La historia de la música interminable

Aunque nos aferramos a ellas, las cosas cambian y el recuerdo de aquello que se nos escapó entre los dedos, es lo único que perdura con el paso del tiempo. Dylan lo sabe y sigue siendo ese último tren que siempre se acerca allí donde estés, a distinta velocidad y cadencia, a veces muy lentamente y otras como un relámpago irreconocible que se pierde tras las montañas. Una locomotora que avanza y nunca para, que esquiva el olvido cantando y moldeando el pasado, haciéndolo presente efímero en cada nueva estación, sin detenerse, una y otra vez.

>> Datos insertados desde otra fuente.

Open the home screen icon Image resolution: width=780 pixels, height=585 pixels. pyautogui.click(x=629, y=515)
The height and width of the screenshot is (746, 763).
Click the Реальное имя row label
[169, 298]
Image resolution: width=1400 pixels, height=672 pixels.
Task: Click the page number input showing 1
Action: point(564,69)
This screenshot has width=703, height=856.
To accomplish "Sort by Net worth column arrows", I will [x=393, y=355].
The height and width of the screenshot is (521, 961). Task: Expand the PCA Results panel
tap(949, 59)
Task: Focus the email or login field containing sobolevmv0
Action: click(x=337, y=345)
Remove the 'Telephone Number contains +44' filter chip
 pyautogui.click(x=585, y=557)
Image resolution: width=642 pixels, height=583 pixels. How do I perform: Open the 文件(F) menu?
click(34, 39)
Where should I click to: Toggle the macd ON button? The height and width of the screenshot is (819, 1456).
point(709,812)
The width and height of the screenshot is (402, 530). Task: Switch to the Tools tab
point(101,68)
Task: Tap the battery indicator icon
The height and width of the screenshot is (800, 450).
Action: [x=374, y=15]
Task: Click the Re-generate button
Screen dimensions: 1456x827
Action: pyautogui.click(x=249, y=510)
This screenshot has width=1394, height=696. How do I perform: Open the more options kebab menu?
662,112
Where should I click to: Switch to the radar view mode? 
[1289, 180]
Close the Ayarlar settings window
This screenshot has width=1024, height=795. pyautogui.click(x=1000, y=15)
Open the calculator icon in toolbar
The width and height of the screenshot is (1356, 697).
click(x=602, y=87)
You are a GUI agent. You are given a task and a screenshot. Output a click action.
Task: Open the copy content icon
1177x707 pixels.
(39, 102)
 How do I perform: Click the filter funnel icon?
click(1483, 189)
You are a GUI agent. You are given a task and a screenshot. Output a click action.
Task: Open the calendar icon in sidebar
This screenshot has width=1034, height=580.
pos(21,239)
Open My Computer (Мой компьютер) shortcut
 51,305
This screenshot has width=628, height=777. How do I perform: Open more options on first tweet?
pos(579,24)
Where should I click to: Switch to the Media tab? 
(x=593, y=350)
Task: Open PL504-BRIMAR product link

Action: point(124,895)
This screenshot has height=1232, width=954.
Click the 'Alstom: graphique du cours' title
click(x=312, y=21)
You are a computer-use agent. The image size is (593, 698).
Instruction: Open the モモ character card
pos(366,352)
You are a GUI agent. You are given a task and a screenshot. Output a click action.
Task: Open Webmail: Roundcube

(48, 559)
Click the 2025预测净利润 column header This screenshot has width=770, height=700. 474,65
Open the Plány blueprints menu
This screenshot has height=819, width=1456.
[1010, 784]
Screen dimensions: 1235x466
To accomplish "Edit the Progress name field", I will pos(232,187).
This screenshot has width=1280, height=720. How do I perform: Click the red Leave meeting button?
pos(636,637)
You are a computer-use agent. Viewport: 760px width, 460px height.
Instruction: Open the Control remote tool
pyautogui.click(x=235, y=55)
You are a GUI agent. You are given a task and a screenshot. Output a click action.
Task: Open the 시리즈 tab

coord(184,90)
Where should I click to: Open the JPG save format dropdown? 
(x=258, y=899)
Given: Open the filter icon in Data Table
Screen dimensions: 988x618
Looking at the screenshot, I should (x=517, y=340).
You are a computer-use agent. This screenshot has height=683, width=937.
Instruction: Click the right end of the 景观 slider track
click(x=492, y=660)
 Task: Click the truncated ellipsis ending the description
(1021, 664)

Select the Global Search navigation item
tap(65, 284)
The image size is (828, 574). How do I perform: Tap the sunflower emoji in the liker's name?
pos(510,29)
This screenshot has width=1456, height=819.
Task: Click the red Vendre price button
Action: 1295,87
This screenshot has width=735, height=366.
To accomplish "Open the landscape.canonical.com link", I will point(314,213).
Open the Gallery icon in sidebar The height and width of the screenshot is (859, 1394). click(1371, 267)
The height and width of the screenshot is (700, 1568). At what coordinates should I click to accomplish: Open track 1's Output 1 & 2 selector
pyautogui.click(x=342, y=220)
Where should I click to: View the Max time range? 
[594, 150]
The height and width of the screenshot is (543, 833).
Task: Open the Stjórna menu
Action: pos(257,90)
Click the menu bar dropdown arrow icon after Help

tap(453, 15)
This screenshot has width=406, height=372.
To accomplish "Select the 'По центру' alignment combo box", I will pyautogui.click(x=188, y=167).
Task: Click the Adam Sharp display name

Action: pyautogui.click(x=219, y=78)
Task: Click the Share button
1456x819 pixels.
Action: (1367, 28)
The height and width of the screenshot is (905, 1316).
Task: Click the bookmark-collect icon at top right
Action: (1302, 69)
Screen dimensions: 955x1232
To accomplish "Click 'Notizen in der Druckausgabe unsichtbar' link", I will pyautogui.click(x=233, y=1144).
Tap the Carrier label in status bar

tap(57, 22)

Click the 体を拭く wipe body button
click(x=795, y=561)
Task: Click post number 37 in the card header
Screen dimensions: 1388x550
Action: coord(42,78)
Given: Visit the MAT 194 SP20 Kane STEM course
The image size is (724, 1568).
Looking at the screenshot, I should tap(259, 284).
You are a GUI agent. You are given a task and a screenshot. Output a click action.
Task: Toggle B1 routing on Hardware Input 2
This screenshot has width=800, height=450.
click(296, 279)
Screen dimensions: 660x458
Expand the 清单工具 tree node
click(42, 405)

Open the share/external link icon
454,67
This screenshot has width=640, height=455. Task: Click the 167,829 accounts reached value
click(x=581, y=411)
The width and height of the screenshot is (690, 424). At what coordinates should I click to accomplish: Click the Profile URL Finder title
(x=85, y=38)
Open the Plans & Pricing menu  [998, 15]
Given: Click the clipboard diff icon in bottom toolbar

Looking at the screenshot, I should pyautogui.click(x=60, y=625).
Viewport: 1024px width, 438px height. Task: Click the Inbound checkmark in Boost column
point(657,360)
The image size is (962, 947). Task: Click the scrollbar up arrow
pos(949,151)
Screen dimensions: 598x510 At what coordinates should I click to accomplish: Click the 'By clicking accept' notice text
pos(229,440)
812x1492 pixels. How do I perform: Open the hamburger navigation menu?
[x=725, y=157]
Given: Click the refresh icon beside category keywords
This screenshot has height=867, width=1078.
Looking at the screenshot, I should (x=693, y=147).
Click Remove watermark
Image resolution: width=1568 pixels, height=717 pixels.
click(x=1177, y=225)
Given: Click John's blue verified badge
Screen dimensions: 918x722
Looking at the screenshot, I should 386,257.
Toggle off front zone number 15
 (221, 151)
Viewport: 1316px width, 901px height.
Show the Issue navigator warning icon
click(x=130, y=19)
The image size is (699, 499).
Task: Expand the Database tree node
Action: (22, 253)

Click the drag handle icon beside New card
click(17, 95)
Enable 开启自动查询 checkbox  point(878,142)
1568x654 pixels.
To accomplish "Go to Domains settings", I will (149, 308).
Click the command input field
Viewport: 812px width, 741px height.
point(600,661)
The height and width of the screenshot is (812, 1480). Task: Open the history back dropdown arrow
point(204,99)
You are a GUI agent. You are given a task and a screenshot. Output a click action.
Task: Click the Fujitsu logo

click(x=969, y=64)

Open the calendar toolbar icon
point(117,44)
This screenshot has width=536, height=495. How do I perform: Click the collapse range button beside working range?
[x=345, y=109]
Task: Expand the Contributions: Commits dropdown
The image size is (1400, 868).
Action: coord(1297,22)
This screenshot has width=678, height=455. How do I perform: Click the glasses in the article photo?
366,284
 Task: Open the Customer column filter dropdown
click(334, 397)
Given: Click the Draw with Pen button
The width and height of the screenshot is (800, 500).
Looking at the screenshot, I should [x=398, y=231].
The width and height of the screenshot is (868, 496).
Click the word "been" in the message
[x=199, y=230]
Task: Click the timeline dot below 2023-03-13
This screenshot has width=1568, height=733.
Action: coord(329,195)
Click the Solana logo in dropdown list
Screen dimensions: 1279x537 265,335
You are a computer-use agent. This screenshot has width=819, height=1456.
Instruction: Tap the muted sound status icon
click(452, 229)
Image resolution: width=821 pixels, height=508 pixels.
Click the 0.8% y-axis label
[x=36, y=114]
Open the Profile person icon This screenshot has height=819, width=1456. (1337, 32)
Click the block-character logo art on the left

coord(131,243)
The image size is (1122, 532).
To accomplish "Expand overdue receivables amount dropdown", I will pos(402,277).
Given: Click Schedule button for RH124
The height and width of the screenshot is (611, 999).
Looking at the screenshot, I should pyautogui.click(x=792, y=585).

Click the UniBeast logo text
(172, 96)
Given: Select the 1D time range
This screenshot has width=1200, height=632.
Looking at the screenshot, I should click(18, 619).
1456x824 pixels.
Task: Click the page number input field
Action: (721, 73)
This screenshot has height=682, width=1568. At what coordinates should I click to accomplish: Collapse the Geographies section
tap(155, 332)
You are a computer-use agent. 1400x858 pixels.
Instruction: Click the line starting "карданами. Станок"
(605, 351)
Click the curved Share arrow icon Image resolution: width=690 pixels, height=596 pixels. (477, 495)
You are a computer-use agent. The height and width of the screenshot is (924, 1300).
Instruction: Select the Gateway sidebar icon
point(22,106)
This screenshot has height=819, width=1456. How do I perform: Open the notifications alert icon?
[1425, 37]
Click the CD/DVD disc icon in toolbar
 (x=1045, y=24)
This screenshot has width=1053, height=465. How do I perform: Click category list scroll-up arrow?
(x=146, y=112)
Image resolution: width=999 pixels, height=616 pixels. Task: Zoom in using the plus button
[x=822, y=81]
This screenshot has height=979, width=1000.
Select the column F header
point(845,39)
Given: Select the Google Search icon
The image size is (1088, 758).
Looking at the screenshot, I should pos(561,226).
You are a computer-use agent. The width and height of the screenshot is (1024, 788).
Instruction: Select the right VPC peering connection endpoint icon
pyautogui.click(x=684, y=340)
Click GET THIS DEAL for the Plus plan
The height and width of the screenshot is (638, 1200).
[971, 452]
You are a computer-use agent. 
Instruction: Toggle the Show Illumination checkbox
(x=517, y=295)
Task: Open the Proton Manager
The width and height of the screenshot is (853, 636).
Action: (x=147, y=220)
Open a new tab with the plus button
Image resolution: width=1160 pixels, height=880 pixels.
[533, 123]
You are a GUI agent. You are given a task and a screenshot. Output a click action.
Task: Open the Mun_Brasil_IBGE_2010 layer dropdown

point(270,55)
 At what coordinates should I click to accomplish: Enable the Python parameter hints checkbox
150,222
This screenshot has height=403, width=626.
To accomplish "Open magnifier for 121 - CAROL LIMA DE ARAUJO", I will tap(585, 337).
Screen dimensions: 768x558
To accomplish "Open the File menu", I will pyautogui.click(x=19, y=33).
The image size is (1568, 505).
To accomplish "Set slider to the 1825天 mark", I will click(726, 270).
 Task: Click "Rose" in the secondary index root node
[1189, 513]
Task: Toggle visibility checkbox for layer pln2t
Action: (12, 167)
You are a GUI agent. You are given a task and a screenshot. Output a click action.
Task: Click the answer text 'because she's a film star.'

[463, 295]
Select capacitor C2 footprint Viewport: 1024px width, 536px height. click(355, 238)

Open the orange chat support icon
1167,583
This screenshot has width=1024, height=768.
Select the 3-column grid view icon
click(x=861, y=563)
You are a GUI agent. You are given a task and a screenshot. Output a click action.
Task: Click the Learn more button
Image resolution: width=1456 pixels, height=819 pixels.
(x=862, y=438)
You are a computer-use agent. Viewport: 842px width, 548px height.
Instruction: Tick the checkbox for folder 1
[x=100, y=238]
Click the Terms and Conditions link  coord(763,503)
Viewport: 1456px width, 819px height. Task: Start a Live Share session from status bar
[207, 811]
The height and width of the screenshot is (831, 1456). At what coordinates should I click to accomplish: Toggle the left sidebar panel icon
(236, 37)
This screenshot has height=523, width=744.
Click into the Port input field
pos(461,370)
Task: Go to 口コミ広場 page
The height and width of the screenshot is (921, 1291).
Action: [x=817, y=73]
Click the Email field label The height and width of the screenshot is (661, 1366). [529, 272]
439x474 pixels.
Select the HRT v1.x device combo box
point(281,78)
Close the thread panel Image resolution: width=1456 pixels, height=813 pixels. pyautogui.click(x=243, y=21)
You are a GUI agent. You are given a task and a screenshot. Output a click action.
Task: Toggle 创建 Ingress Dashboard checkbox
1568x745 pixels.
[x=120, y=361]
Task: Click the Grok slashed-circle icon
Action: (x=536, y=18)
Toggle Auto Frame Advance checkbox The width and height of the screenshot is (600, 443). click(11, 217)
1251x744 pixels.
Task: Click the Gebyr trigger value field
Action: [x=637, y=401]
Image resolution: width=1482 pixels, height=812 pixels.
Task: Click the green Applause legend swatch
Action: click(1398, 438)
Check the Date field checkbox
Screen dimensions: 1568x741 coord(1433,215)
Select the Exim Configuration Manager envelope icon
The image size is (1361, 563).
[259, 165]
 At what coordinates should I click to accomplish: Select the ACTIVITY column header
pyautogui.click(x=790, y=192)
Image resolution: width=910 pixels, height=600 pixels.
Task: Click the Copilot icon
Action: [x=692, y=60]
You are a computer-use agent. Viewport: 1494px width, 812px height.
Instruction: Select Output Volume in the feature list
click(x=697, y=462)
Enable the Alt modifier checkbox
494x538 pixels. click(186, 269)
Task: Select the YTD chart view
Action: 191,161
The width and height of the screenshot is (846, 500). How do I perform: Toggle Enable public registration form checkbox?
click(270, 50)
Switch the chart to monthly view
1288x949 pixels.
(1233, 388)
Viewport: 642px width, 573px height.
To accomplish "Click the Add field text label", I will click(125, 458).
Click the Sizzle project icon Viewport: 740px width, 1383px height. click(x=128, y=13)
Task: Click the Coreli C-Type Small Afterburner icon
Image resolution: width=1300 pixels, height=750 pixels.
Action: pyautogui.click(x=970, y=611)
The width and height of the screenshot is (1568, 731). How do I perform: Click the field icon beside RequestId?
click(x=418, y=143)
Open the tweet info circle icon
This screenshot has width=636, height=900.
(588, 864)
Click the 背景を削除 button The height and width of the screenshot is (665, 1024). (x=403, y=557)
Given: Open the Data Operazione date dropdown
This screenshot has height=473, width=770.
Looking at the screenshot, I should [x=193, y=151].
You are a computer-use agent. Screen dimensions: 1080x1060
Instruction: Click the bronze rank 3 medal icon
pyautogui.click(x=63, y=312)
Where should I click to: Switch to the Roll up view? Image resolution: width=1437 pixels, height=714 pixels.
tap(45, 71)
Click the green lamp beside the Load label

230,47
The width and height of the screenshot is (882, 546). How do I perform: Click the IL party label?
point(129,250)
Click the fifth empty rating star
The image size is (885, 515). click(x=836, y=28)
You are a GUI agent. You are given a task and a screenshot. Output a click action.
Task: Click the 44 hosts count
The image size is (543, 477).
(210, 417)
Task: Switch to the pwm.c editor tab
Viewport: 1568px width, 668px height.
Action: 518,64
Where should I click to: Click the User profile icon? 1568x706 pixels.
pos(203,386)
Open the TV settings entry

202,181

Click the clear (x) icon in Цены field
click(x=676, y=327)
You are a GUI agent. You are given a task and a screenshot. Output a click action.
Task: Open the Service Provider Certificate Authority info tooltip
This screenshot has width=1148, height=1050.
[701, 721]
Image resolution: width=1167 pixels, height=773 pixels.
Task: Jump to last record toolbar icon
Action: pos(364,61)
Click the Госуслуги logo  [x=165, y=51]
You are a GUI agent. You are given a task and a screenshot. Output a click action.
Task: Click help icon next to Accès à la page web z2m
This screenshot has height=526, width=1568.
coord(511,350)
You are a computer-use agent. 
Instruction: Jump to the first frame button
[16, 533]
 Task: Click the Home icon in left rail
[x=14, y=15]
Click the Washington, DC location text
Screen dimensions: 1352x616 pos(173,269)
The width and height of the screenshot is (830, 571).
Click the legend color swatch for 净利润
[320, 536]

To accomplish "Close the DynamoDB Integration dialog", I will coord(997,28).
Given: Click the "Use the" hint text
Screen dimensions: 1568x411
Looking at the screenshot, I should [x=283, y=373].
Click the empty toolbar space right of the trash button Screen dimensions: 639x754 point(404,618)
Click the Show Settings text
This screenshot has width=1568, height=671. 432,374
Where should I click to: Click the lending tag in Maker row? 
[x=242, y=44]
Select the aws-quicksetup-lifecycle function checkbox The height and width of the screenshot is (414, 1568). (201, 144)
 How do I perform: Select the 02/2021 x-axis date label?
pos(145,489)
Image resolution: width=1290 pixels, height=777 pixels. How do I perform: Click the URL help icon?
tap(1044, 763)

(ante la prohibición constante por parte de Dylan de hacer fotos en sus conciertos, no podemos ofrecer ninguna imagen).

Ese traqueteo sin pausa en el que reinventa su cancionero, manteniendo viva la memoria de la música popular que le precedió y que el mismo sembró hace ya casi sesenta años, pasa hoy muy cerca del mediterráneo y del atardecer, con un castillo de fondo y un expectante cielo azul que no tardará en estrellarse de emoción.

Fuengirola huele a mar y justo cuando su vaivén se funde con el horizonte que enmarca el gigantesco escenario del Marenostrum Music Castle Park (Riff Producciones), sale a escena la leyenda, de negro, chaqueta y botas blancas. Con paso decidido se dirige y ocupa el timón de la nave tras un gran piano de cola, seguido y flanqueado por su poker estelar, George Receli a la batería, Charlie Sexton a la guitarra, Tony Garnier (su mano derecha) al bajo y el multinstrumentista Donnie Herron, que comienza al pedal steel. Todos de riguroso negro. Gran ovación de recibimiento, pestañeo de Dylan y la banda se lanza junto a él al abismo de su infinitito y mágico imaginario, en busca del primero de los veinte conejos que sacará de la chistera.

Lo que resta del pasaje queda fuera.